* TASK TO COMPLETE *
Replace every "undo arrow" in the lines below with "revert arrow", keeping everything else the same.

===== SUPPLIED RECORDS

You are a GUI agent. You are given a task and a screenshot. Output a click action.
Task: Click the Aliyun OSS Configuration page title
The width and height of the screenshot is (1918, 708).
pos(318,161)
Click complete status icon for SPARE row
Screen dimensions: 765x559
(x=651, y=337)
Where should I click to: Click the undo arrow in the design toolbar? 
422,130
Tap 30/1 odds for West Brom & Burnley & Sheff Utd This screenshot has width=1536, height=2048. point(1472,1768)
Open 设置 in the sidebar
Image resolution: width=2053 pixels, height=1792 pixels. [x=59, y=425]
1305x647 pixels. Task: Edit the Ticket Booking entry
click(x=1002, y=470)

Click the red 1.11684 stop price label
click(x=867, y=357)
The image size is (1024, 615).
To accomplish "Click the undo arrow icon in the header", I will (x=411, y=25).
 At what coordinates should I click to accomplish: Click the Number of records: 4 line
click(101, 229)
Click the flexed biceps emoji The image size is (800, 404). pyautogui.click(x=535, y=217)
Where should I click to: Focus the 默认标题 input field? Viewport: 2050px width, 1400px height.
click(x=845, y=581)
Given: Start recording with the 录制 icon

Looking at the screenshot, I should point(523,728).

==========

* EXPECTED ANSWER *
You are a GUI agent. You are given a task and a screenshot. Output a click action.
Task: Click the Aliyun OSS Configuration page title
The width and height of the screenshot is (1918, 708).
pos(318,161)
Click complete status icon for SPARE row
Screen dimensions: 765x559
(x=651, y=337)
Where should I click to: Click the revert arrow in the design toolbar? 
422,130
Tap 30/1 odds for West Brom & Burnley & Sheff Utd This screenshot has width=1536, height=2048. point(1472,1768)
Open 设置 in the sidebar
Image resolution: width=2053 pixels, height=1792 pixels. [x=59, y=425]
1305x647 pixels. Task: Edit the Ticket Booking entry
click(x=1002, y=470)

Click the red 1.11684 stop price label
click(x=867, y=357)
The image size is (1024, 615).
To accomplish "Click the revert arrow icon in the header", I will (x=411, y=25).
 At what coordinates should I click to accomplish: Click the Number of records: 4 line
click(101, 229)
Click the flexed biceps emoji The image size is (800, 404). pyautogui.click(x=535, y=217)
Where should I click to: Focus the 默认标题 input field? Viewport: 2050px width, 1400px height.
click(x=845, y=581)
Given: Start recording with the 录制 icon

Looking at the screenshot, I should point(523,728).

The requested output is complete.